The doctor nodded. “Yes. You work in a steel plant, right? You're going to be weak at first, and not feeling well. There's no alternative, really.”

“A man's got to work to be a man.”

“We'll get you back as soon as we can.”

“Why'd you come to the States?” Everett asked.

“My wife grew up here.”

“In Detroit?”

“Yes.”

“A white girl?”

“Yes, from Southfield, actually. Not a girl. She's thirty-three now.”

“Still young.”

“Yes,” the doctor admitted.

“You think I coulda caught this cancer working in the steel plant?”

The doctor opened up his hands, soft and pink, hands like you found in a library. “Who knows? Maybe. Then again, you said you used to smoke. That's the surefire way to get lung cancer.”

“I got a boy,” Everett said. “He's gonna need me.”

“Then we better get going,” said the doctor. He looked down, and then up again. “But, Mr. Booker,” he said, “I can make you no guarantees. Now is the time to put your affairs in order. Write up a will, if you don't have one. Make sure your wife knows where your important papers are. And if there's any unfinished business with anyone who matters to you, now is the time to finish it.”
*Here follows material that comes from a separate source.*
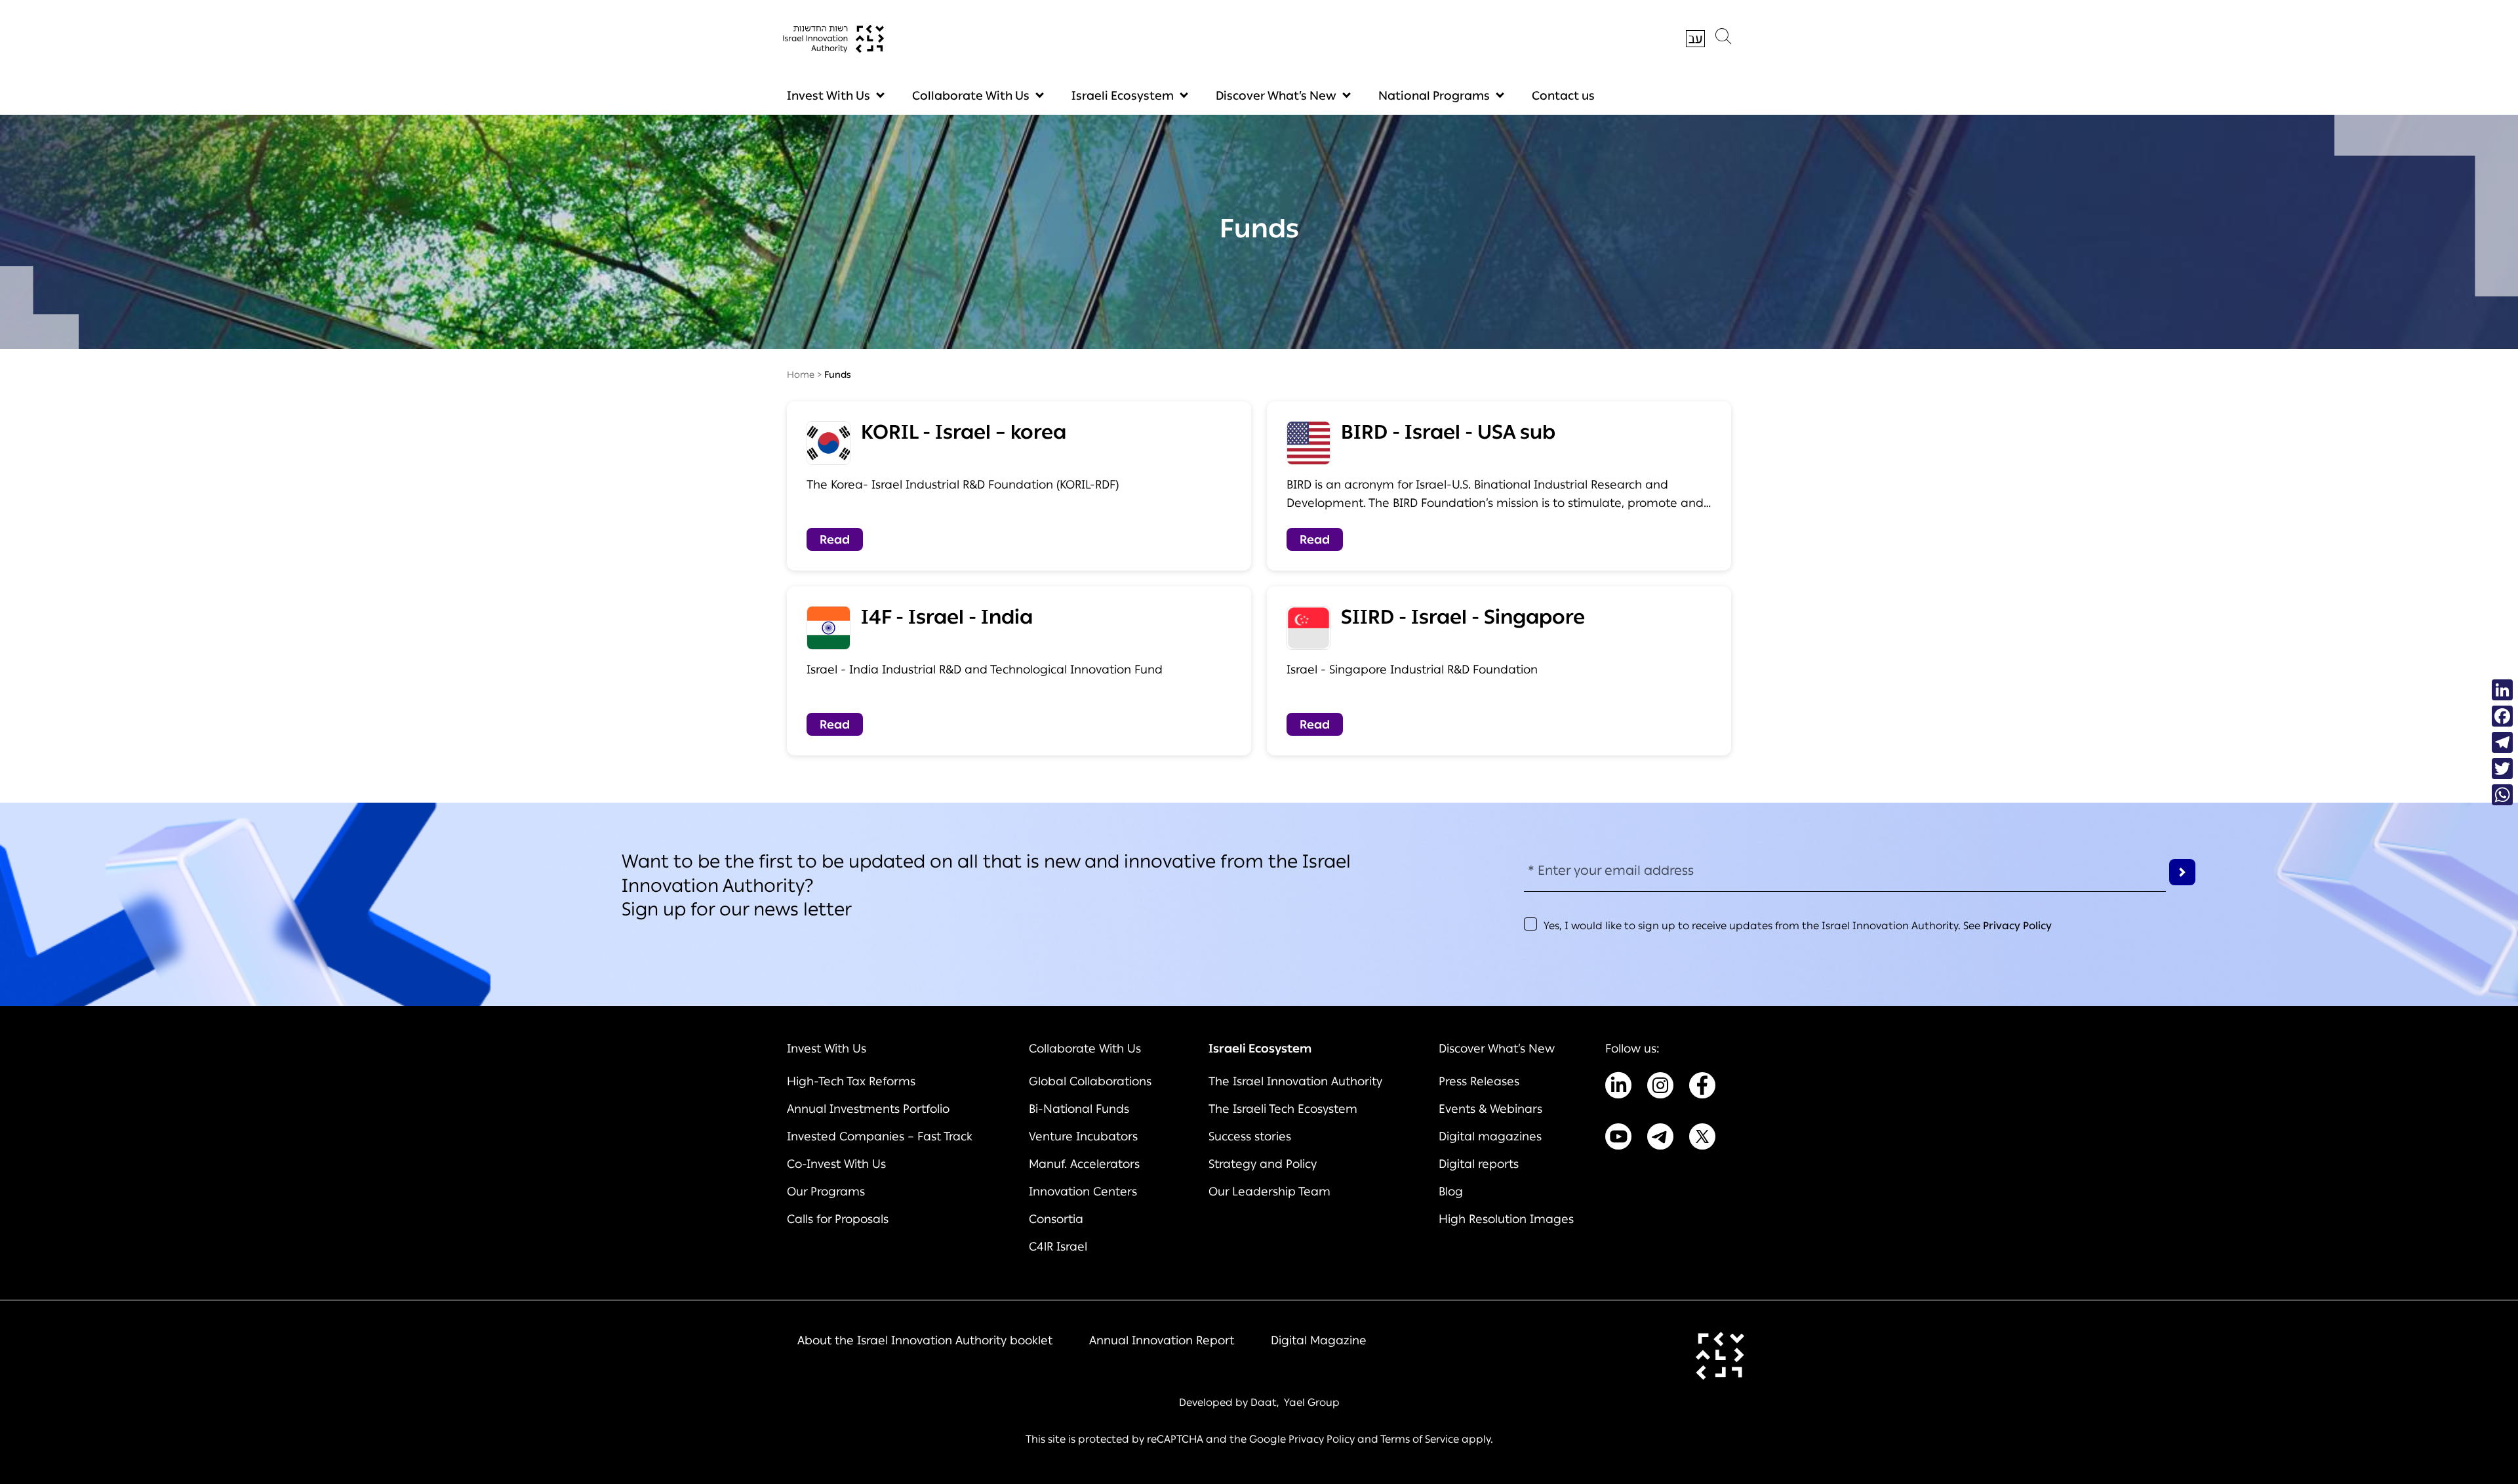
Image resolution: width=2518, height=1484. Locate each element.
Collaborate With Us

“You're saying I'm going to die.”

“I'm saying I don't know when,” he said. “I say this to all my patients. Take my advice. There's nothing to lose in this. With a little luck, you'll be organized and alive.”

III

D
IRK'S ARCHES ACHED,
standing around all day in shit-kicker boots popular with a certain type of brother in a certain type of business. Miles had even commented on them, and Dirk told him about a store on Grand River Avenue that would have his size, fourteen, which wasn't exactly Bob Lanier but it was big. Miles had ambition in heroin. He sensed a comeback. He'd apparently trained with remnants of YBI, and this meant he was likely to be a disciplined trafficker. He'd caught Dirk's attention because he was quiet, operated with a very small crew, and was said to move size, God knew how. Dirk promised Miles quantities equal to Miles's ambition; the goods would come over in trucks filled with auto parts made at a Delphi plant in Ontario. The story was Dirk's idea. Everyone, he told his boss, McMahon, believed that the auto industry had privilege at border crossings. Today he'd driven across the Ambassador Bridge and had Miles meet McMahon in Windsor. McMahon was hopeless for normal undercover work, but he was white bread enough, and nervous enough, to play a crooked Canadian with auto industry connections.

“Where'd you get a name like Miles?” Dirk asked while they waited in line at Canadian customs. Dirk was fishing; you never knew what would come out.

Miles looked over. “What's it to you?”

“Just wondered.”

“Where'd you get a name like Barry?”

From the FBI, Dirk thought. “My momma, after her pops,” he said.

Miles looked straight ahead. “I got mine from my momma, too.”

“You're the first brother I've ever met with that name,” Dirk said.

“That's 'cause my momma's white.”

“Wow. That's something,” Dirk said.

“She's a good woman, my mom. She'd have a heart attack, seeing me here with you.”

“Yeah,” Dirk said. “Mine would, too.”

“What you tell yours, when she asks you what you're doing all the time?”

“She's dead.”

“You're a lucky man,” Miles said.

• • •

D
IRK LOVED BEING
home. He loved the house, with its solid walls and wood floors, its open spaces. After a day on the streets, coming home was like getting back to the garden. He could hear his wife, Shelly, in the kitchen with their daughter. They were talking, conspiring maybe. He couldn't make it out, but he liked listening to them. Not much of a talker himself, Dirk liked the voices of women.

“Whatcha doing, Daddy?” Michelle called out, walking toward him now from the kitchen. It was shocking to look up sometimes and see how tall she'd become.

“Resting,” he answered.

“Long day.”

“Very,” he agreed.

“Mom wants to know if you want a drink.”

A minute later his daughter served him a vodka and soda, the perfect antidote to a day fighting drugs. He asked her about her schoolwork, if she wanted his help with her math. He would have helped, but he was thankful when she said no. He didn't want to move.

The phone rang. Shelly got it in the kitchen. He watched as Michelle stood perfectly still, listening.